- Television and Crime (Film S-435)
- Television Situation Comedy (Film S-439)
- Yale Writers' Conference Screenwriting June 12-22, 2012
TELEVISION & CRIME (FILM S-435)
YALE UNIVERSITY SUMMER FILM INSTITUTE 2012
June 4-July 6
Examines crime drama (Law & Order, CSI, The Wire), reality tv (Cops), crime news, crime networks (Court TV/truTV), and crime documentaries. We analyze how the news media, community, law enforcement, criminals, and progressive and conservative pundits shape our understanding of criminality, law enforcement, violence, due process and judicial responsibility as well as race, class, gender, and sexuality.
Guided investigation of the intertextual nature of American television and American crime culture with guest practitioners writer/producer Richard Price (The Wire) on June 10th and writer/producer Tom Fontana (Homicide: Life on the Streets & HBO's Oz) on June 19th. Overview of the evolution of crime television from the perspective of the writer, producer, filmmaker, including perspective of the instructor who has written for crime dramas including Law & Order, crime news (Dateline NBC), and written about major crimes for New York Magazine and in her Edgar-nominated book, "Are You There Alone?:" The Unspeakable Crime of Andrea Yates.
Exploration of current social and educational issues including the increased number of college students studying forensic science in response to series like CSI: Crime Scene Investigation.
- Understanding the past, current and potential future impact of video technology on the public, politics, law enforcement officials, the judiciary, criminals, progressive and conservative pundits, news media, entertainment, and industry.
- Ability to analyze the powerful influence this popular art form has had and continues to have on American and worldwide culture.

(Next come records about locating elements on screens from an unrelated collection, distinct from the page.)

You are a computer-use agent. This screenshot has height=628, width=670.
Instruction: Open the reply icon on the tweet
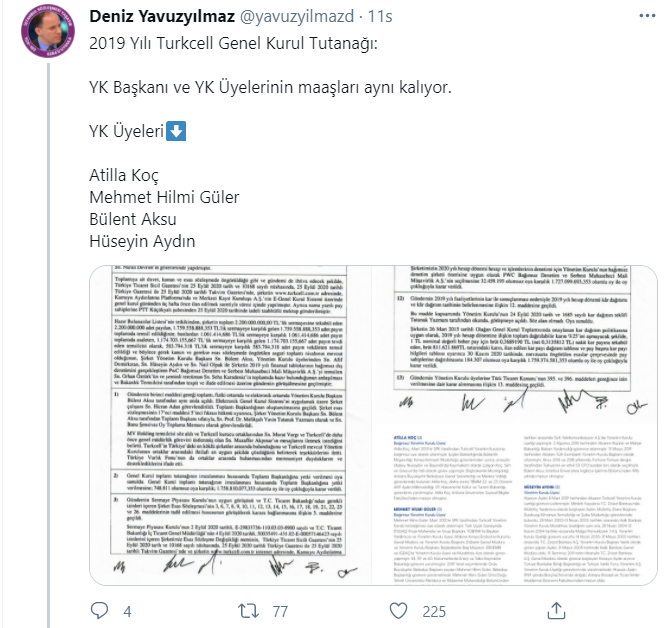100,611
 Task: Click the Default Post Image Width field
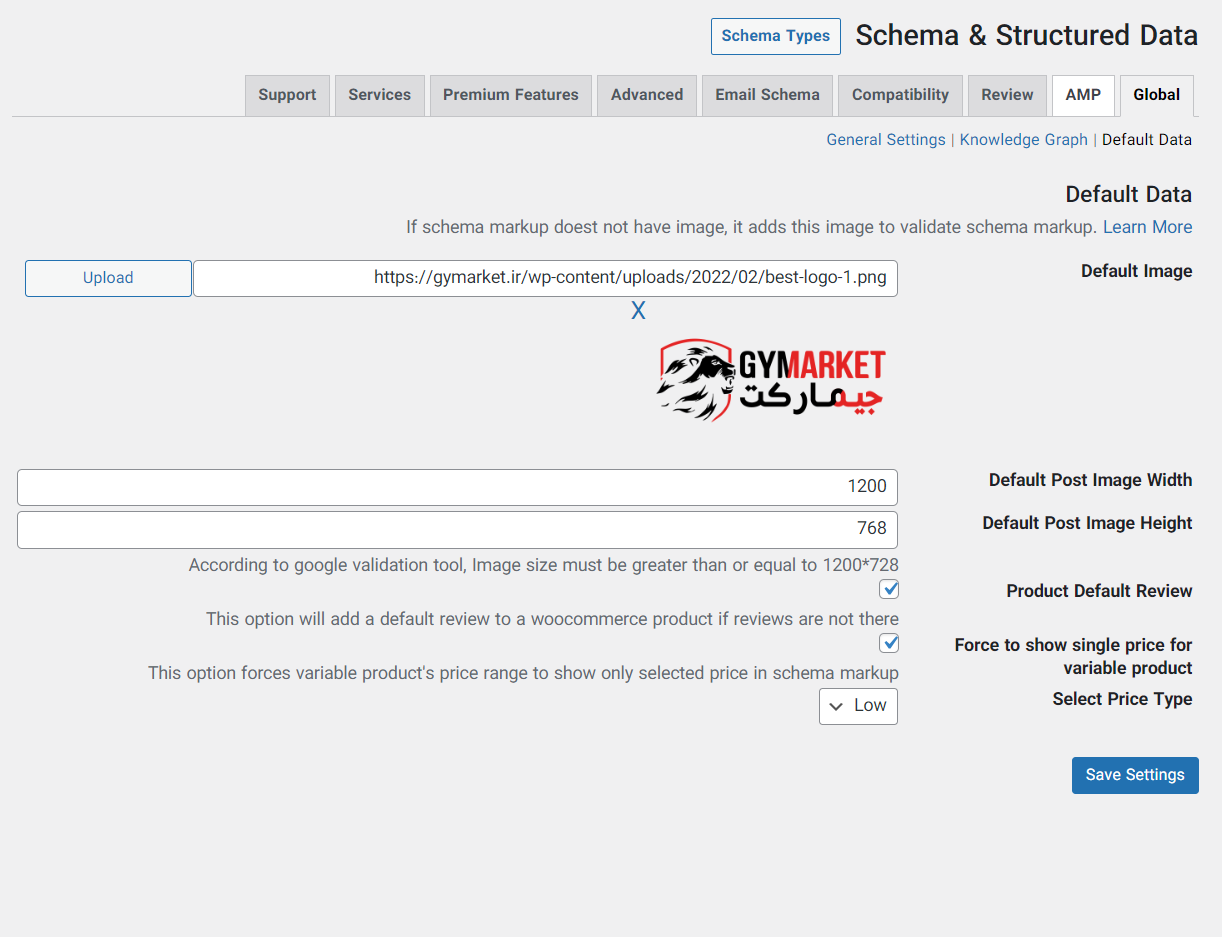coord(457,487)
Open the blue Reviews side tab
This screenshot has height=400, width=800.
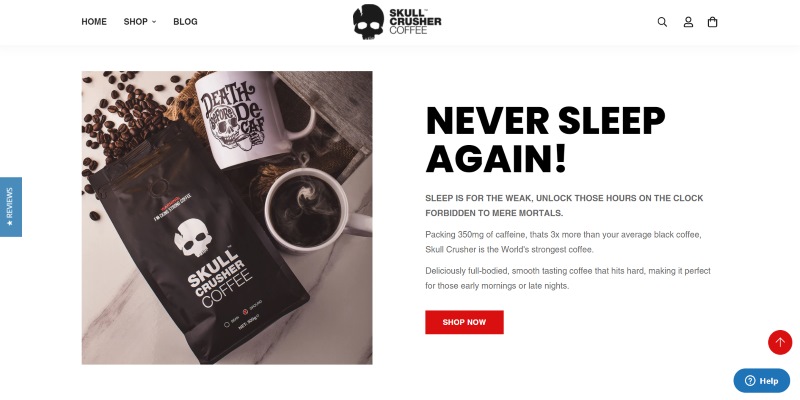(11, 207)
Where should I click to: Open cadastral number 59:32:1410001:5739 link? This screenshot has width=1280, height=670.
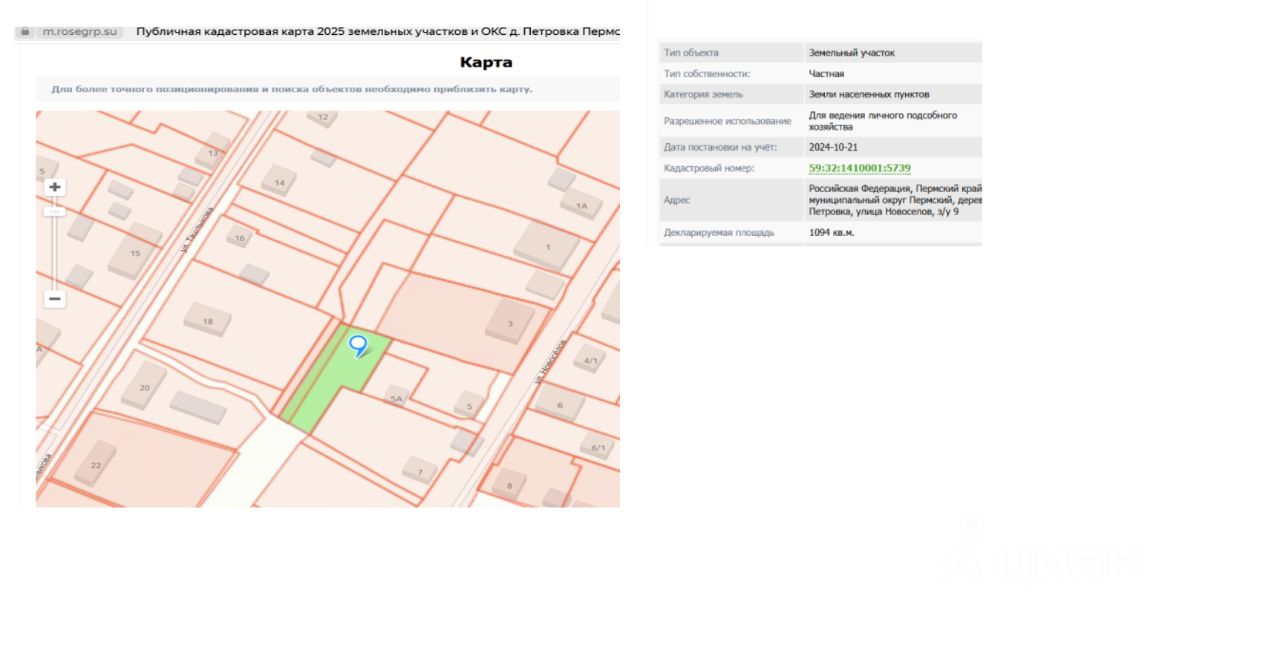(x=859, y=168)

- Comprehension of how American criminal culture has changed portrayals of life on television; and how these portrayals, in turn, change television content.
TELEVISION SITUATION COMEDY (FILM S-439)
YALE UNIVERSITY SUMMER FILM INSTITUTE 2012
July 9-August 10
This course is an historical analysis of the Sitcom genre from its beginnings in the late 1940s to the present. We study the genre to see how Sitcoms influenced American life and how American life, in turn, influenced Sitcoms. We come to understand the evolution of the Sitcom as an enormously powerful and popular art form. In understanding the history and critical study of mass entertainment, and the transformation from radio to television, we begin to consider the future of the genre in the explosion of new technology.
Early on, Sitcoms focused on the working class, African Americans, women (working both inside and outside the home), and ethnicity. Post-World War II, Sitcoms portrayed an idealized family life with stereotypical family roles and maturation plots. Concurrent with the Viet Nam war, Producer Norman Lear's Sitcoms revolutionized the genre. The Sitcom turned from the "idealized family" to the "dysfunctional family." Television families used real words - formerly reserved for the privacy of the American home. Feminism moved onto the screen as did more realistic portrayals of minorities. As we progress, anti-family satires (including animated Sitcoms like the Simpsons) appear, as well as Sitcoms about single life - straight and gay. Finally, a new kind of "family" Sitcom emerges - a family of friends suspended between their suburban upbringings and their seemingly inevitable date with making biological families of their own: Seinfeld, Friends, Sex & the City, Entourage, to name some we will study along with the "Sitcom verite" of The Office and the Internet break through of Quarterlife.
- To understand the Sitcom genre.
- To understand the powerful influence this popular art form has had and continues to have on American and worldwide culture.
- To understand the technological revolution that took place from 1946 to the present.
- To understand the way American life changed portrayals of life on television.
- To understand the ways this mass medium influenced the perception of family life - of men, women, people of color, war, feminism, and both straight and gay single life.
- To discuss intelligently, and with historical perspective, the discipline of media and communications studies.
- With a firm grasp of history, to imagine the future of the genre and the future of its disciplined analysis.